Moskau enthüllt: Armenien dementiert Schließung der russischen Militärbasis – was steckt dahinter?

Armenien plant offenbar nicht, die russische Militärbasis auf seinem Gebiet aufzugeben. Wie der stellvertretende russische Außenminister Michail Galusin am Montag gegenüber dem Fernsehsender RTVI erklärte, habe Jerewan auf offizieller Ebene bisher keinerlei Absicht erkennen lassen, den Stützpunkt in Gjumri zu schließen. Das entsprechende Abkommen zwischen Moskau und Jerewan bleibe daher weiterhin unverändert gültig.

Galusin kritisierte zudem, dass einige politische Gruppierungen und prowestliche Nichtregierungsorganisationen die russische Militärpräsenz in Armenien schlechtmachten und sie sogar als Besatzungsinstrument darstellten. Auch werde der Stützpunkt häufig als Zeichen der Abgeschottetheit oder einer unfreundlichen Haltung gegenüber Armenien interpretiert.

Die Basis trage nach Ansicht Galusins jedoch tatsächlich zur Sicherheit Armeniens und der gesamten Südkaukasusregion bei. Sie sei nicht nur ein militärischer Außenposten, sondern auch ein beliebter Anziehungspunkt für die lokale Bevölkerung. Dies zeige sich an der hohen Besucherzahl bei den Tagen der offenen Tür, von denen der letzte am 12. Juni stattfand, so Galusin weiter.

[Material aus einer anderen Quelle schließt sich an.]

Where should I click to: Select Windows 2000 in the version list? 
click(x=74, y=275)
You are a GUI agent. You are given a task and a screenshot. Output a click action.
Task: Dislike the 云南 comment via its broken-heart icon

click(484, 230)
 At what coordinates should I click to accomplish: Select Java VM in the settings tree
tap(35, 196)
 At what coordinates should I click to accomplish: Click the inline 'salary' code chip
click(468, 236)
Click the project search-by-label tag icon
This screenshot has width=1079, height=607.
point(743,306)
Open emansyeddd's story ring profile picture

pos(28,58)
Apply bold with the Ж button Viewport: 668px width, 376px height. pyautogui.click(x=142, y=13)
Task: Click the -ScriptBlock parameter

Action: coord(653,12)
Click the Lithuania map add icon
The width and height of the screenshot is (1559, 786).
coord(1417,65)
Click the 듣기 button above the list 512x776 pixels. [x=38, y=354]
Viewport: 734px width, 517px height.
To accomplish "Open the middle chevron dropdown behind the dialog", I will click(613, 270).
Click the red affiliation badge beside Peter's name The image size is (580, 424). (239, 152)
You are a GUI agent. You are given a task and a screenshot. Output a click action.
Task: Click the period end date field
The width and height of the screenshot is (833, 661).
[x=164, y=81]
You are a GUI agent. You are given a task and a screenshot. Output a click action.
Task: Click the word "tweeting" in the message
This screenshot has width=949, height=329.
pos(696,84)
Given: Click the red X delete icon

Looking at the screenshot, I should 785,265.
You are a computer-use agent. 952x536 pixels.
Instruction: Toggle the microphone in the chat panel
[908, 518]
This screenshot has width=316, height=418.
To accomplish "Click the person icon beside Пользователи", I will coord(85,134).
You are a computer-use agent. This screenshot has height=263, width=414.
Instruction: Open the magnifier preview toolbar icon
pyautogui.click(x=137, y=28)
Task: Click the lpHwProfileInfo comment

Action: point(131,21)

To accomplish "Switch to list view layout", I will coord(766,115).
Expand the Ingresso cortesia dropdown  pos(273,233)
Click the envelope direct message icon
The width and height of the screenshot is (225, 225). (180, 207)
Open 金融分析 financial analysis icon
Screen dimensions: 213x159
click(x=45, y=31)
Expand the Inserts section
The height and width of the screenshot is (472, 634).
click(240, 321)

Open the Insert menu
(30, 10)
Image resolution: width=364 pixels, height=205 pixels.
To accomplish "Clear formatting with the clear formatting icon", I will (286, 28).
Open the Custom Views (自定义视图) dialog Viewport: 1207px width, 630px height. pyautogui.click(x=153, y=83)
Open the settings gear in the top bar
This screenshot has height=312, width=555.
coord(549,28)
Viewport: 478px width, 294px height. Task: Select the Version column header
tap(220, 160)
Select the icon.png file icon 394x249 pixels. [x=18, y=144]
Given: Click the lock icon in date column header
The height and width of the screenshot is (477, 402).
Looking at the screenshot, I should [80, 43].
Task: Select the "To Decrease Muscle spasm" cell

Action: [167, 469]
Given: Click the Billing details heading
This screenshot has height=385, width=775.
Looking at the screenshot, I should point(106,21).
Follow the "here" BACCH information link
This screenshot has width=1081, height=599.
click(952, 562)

Die 102. Militärbasis der russischen Streitkräfte in Gjumri besteht seit 1995. Ursprünglich schlossen Moskau und Jerewan das Abkommen für 25 Jahre, bevor es 2010 bis 2044 verlängert wurde. Die Anlage ist in das gemeinsame Luftabwehrsystem der Gemeinschaft Unabhängiger Staaten integriert, das die Sicherheit an den Grenzen der Mitgliedsstaaten gewährleisten soll.

Premierminister Nikol Paschinjan hatte zuvor betont, dass keine Pläne zur Schließung des Stützpunkts existierten. Gleichzeitig unterstrich er aber, dass die russische Militärpräsenz in Armenien seit Jahren kontinuierlich abnehme.